▸ **Item coordinate data**:
-.-.-
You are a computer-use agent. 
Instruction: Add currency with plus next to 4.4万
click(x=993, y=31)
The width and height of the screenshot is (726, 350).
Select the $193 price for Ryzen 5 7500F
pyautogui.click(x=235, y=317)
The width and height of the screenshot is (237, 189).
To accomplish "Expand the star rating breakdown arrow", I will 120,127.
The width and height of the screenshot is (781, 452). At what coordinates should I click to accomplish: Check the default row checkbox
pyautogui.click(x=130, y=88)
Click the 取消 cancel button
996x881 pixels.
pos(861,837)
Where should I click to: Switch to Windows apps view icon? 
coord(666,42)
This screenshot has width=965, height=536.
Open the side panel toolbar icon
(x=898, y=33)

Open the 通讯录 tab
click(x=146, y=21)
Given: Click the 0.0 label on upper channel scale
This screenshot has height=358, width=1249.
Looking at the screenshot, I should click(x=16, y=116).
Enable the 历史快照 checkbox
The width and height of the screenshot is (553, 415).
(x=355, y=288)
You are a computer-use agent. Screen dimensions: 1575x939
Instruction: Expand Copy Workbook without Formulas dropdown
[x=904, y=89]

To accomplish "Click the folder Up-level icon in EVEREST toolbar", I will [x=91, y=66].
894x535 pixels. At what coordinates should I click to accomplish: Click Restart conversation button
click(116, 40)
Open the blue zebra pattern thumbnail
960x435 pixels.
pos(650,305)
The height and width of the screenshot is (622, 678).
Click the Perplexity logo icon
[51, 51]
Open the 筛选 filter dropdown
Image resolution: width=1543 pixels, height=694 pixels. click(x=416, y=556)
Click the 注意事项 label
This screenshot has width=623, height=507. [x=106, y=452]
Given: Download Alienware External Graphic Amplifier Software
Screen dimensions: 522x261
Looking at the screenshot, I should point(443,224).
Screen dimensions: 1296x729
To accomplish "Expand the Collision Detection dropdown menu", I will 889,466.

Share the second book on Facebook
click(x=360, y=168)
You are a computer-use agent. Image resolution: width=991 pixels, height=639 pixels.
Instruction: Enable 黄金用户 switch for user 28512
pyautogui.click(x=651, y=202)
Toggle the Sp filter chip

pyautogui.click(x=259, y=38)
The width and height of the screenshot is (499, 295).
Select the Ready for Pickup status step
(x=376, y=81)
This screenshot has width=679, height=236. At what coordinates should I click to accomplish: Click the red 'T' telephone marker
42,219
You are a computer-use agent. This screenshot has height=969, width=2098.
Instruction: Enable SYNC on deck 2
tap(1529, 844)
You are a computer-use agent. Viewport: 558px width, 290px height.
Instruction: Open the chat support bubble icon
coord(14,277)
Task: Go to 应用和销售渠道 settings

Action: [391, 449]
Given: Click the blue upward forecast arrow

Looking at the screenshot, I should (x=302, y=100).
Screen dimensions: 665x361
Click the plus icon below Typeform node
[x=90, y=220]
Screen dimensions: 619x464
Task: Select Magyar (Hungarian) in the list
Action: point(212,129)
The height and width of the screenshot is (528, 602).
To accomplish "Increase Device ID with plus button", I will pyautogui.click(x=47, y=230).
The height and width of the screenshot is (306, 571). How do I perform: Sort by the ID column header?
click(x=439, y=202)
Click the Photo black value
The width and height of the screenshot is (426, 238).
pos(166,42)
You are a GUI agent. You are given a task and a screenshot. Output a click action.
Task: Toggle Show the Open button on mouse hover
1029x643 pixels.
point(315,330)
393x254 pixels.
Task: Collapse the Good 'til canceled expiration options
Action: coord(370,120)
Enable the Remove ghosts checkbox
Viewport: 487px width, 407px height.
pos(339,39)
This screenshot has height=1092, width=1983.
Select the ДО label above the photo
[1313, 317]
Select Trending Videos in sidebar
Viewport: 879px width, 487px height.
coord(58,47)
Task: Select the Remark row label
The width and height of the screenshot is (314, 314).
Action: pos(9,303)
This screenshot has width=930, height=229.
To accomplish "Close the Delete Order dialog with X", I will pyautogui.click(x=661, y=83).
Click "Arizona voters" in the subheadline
-.-.-
▸ **WORK INSTRUCTIONS**: Set out every one of these lines as a numbered list, skipping the blank ones.

▸ **ANSWER BELOW**:
1. You are a computer-use agent. 
2. Instruction: Add currency with plus next to 4.4万
3. click(x=993, y=31)
4. The width and height of the screenshot is (726, 350).
5. Select the $193 price for Ryzen 5 7500F
6. pyautogui.click(x=235, y=317)
7. The width and height of the screenshot is (237, 189).
8. To accomplish "Expand the star rating breakdown arrow", I will 120,127.
9. The width and height of the screenshot is (781, 452). At what coordinates should I click to accomplish: Check the default row checkbox
10. pyautogui.click(x=130, y=88)
11. Click the 取消 cancel button
12. 996x881 pixels.
13. pos(861,837)
14. Where should I click to: Switch to Windows apps view icon? 
15. coord(666,42)
16. This screenshot has width=965, height=536.
17. Open the side panel toolbar icon
18. (x=898, y=33)
19. Open the 通讯录 tab
20. click(x=146, y=21)
21. Given: Click the 0.0 label on upper channel scale
22. This screenshot has height=358, width=1249.
23. Looking at the screenshot, I should click(x=16, y=116).
24. Enable the 历史快照 checkbox
25. The width and height of the screenshot is (553, 415).
26. (x=355, y=288)
27. You are a computer-use agent. Screen dimensions: 1575x939
28. Instruction: Expand Copy Workbook without Formulas dropdown
29. [x=904, y=89]
30. To accomplish "Click the folder Up-level icon in EVEREST toolbar", I will [x=91, y=66].
31. 894x535 pixels. At what coordinates should I click to accomplish: Click Restart conversation button
32. click(116, 40)
33. Open the blue zebra pattern thumbnail
34. 960x435 pixels.
35. pos(650,305)
36. The height and width of the screenshot is (622, 678).
37. Click the Perplexity logo icon
38. [51, 51]
39. Open the 筛选 filter dropdown
40. Image resolution: width=1543 pixels, height=694 pixels. click(x=416, y=556)
41. Click the 注意事项 label
42. This screenshot has width=623, height=507. [x=106, y=452]
43. Given: Download Alienware External Graphic Amplifier Software
44. Screen dimensions: 522x261
45. Looking at the screenshot, I should point(443,224).
46. Screen dimensions: 1296x729
47. To accomplish "Expand the Collision Detection dropdown menu", I will 889,466.
48. Share the second book on Facebook
49. click(x=360, y=168)
50. You are a computer-use agent. Image resolution: width=991 pixels, height=639 pixels.
51. Instruction: Enable 黄金用户 switch for user 28512
52. pyautogui.click(x=651, y=202)
53. Toggle the Sp filter chip
54. pyautogui.click(x=259, y=38)
55. The width and height of the screenshot is (499, 295).
56. Select the Ready for Pickup status step
57. (x=376, y=81)
58. This screenshot has width=679, height=236. At what coordinates should I click to accomplish: Click the red 'T' telephone marker
59. 42,219
60. You are a computer-use agent. This screenshot has height=969, width=2098.
61. Instruction: Enable SYNC on deck 2
62. tap(1529, 844)
63. You are a computer-use agent. Viewport: 558px width, 290px height.
64. Instruction: Open the chat support bubble icon
65. coord(14,277)
66. Task: Go to 应用和销售渠道 settings
67. Action: [391, 449]
68. Given: Click the blue upward forecast arrow
69. Looking at the screenshot, I should (x=302, y=100).
70. Screen dimensions: 665x361
71. Click the plus icon below Typeform node
72. [x=90, y=220]
73. Screen dimensions: 619x464
74. Task: Select Magyar (Hungarian) in the list
75. Action: point(212,129)
76. The height and width of the screenshot is (528, 602).
77. To accomplish "Increase Device ID with plus button", I will pyautogui.click(x=47, y=230).
78. The height and width of the screenshot is (306, 571). How do I perform: Sort by the ID column header?
79. click(x=439, y=202)
80. Click the Photo black value
81. The width and height of the screenshot is (426, 238).
82. pos(166,42)
83. You are a GUI agent. You are given a task and a screenshot. Output a click action.
84. Task: Toggle Show the Open button on mouse hover
85. 1029x643 pixels.
86. point(315,330)
87. 393x254 pixels.
88. Task: Collapse the Good 'til canceled expiration options
89. Action: coord(370,120)
90. Enable the Remove ghosts checkbox
91. Viewport: 487px width, 407px height.
92. pos(339,39)
93. This screenshot has height=1092, width=1983.
94. Select the ДО label above the photo
95. [1313, 317]
96. Select Trending Videos in sidebar
97. Viewport: 879px width, 487px height.
98. coord(58,47)
99. Task: Select the Remark row label
100. The width and height of the screenshot is (314, 314).
101. Action: pos(9,303)
102. This screenshot has width=930, height=229.
103. To accomplish "Close the Delete Order dialog with X", I will pyautogui.click(x=661, y=83).
104. Click "Arizona voters" in the subheadline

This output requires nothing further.